Estar en el Tao


Estar en el Tao es:

* Amar todo lo que se hace y prepararse con eficiencia para hacerlo cada día mejor.
* Buscar esa verdad que no tiene forma y que se expresa intangiblemente en la acción sutil, espontánea.
* Entender que toda acción forzada está reñida con su esencia íntima.
* Atreverse a ver el mundo con la conciencia ordinaria y sencilla, tal como un niño suele ver aquello que le rodea.
* Reconocer que el hombre superior realiza su vida sin ningún curso de acción premeditada, preconcebida y sin ningún tabú. Simplemente decide lo que es correcto hacer en el momento preciso.
* Saber que hay que tratar a las cosas como cosas, pero sin dejar jamás que a uno se le trate como cosa.
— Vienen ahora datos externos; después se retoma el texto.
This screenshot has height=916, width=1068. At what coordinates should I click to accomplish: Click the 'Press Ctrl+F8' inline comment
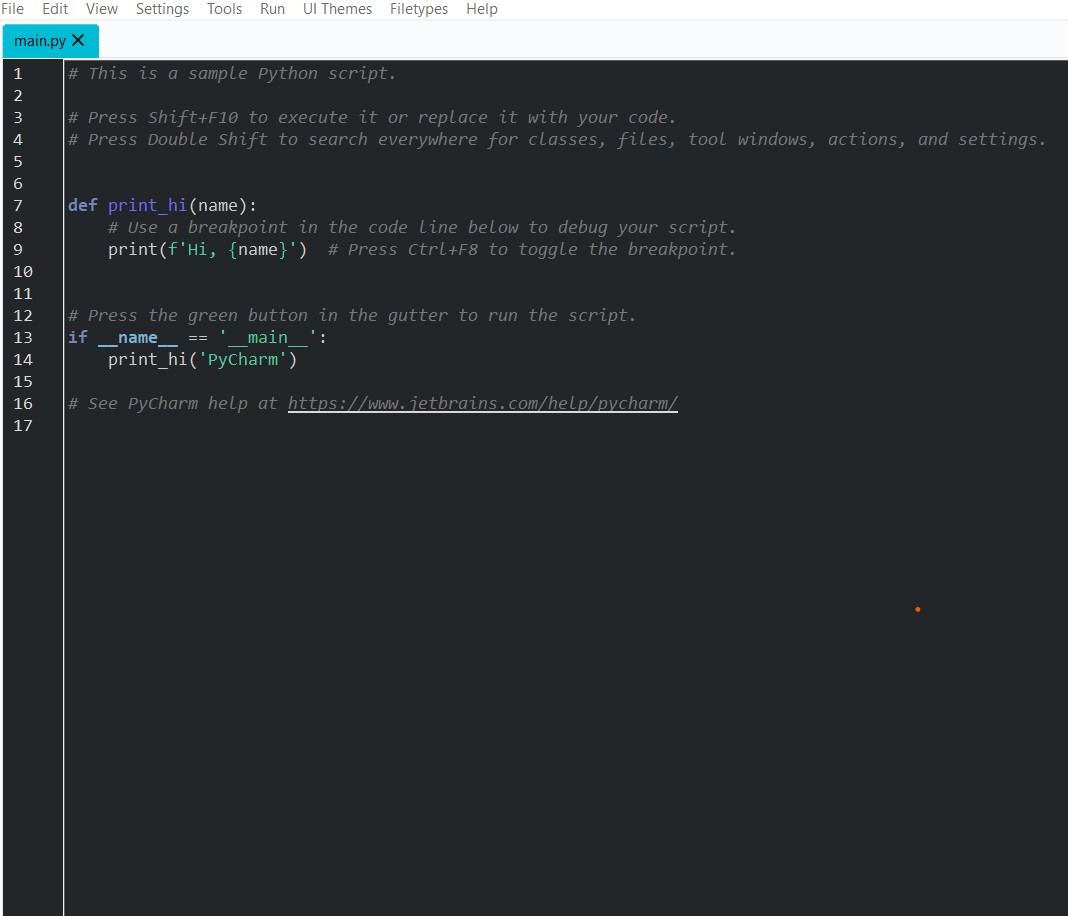point(531,250)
* Saber que acompañando a las cosas se evita separarse de ellas y que dejando que las emociones vayan a donde quieran, se evitará la fatiga existencial.
* Comprender que el que sabe vivir jugando con las circunstancias, no permitirá jamás que las cosas le dañen.
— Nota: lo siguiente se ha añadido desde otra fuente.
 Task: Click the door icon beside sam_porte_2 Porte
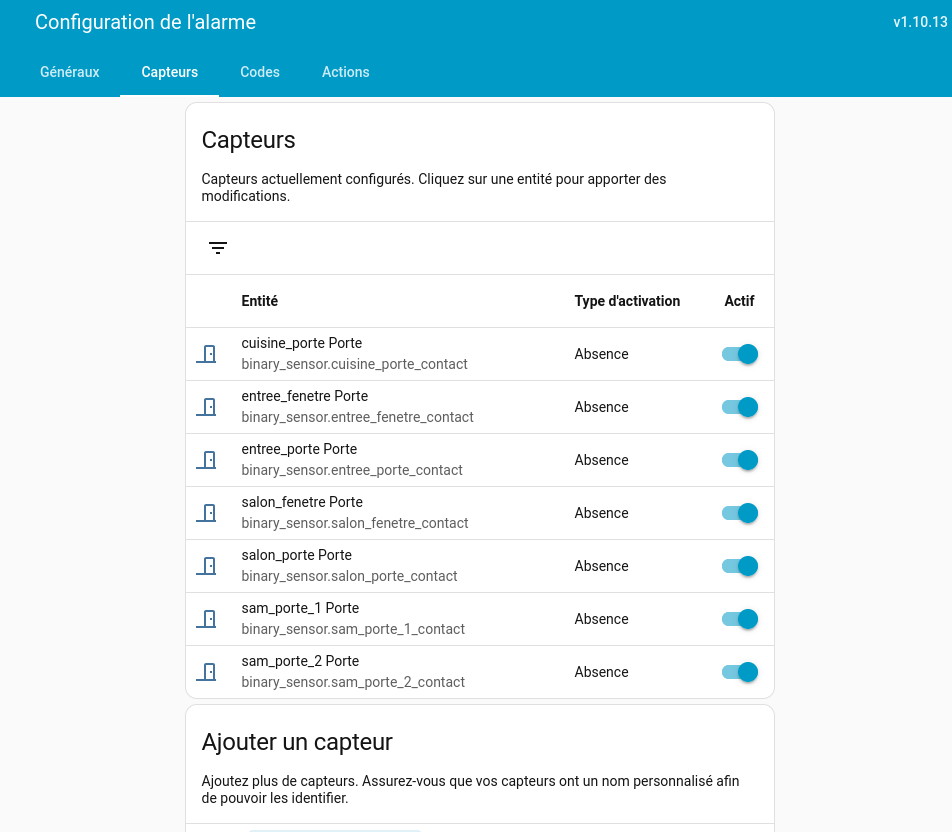point(207,671)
* Saber que el estar libre de daño no se debe a elementos externos, mágicos, protectores, sino a una prudencia inteligente de actitud vital y de acciones constructivas armónicas.
* Saber que los amigos de la vida son lo débil y blando, y que lo rígido y lo violento son los amigos de la muerte.
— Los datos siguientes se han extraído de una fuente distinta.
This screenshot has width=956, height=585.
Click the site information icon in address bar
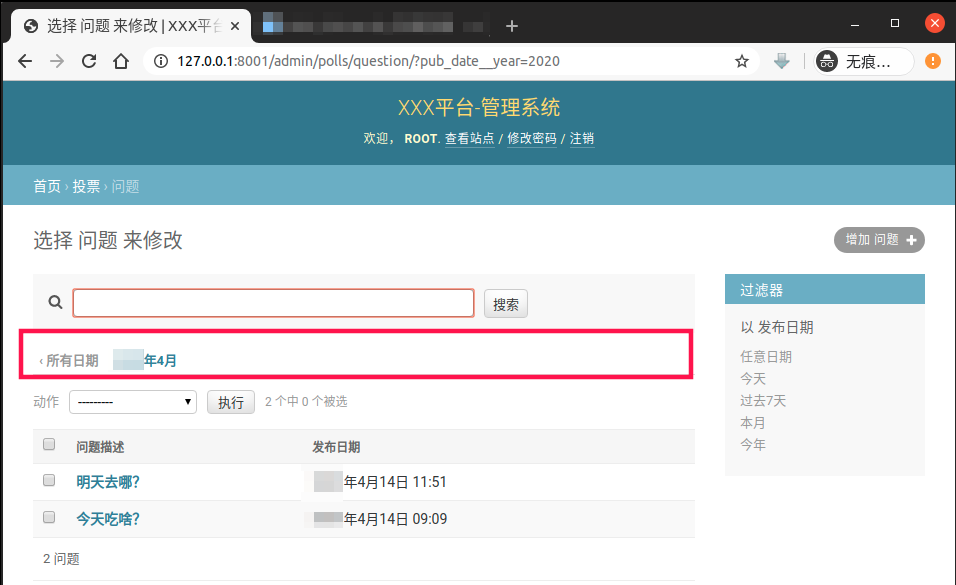161,61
* Entender que el único progreso auténtico que el hombre puede entender está en su interior.
* Comprender que el hombre sabio es aquel que está igualmente feliz tanto en circunstancias favorables como en desfavorables, y que toma las cosas como vienen sin angustiarse.
* Entender que cuando el hombre destruye a la naturaleza se empieza a destruir a si mismo.
* Saber que hay que disfrutar de todo lo que hay en este mundo aquí y ahora, sin distracción y sin ligarse a nada.
* Saber que nada empieza con el nacimiento ni termina con la muerte, lo real está ahí todo el tiempo, por un tiempo sin tiempo.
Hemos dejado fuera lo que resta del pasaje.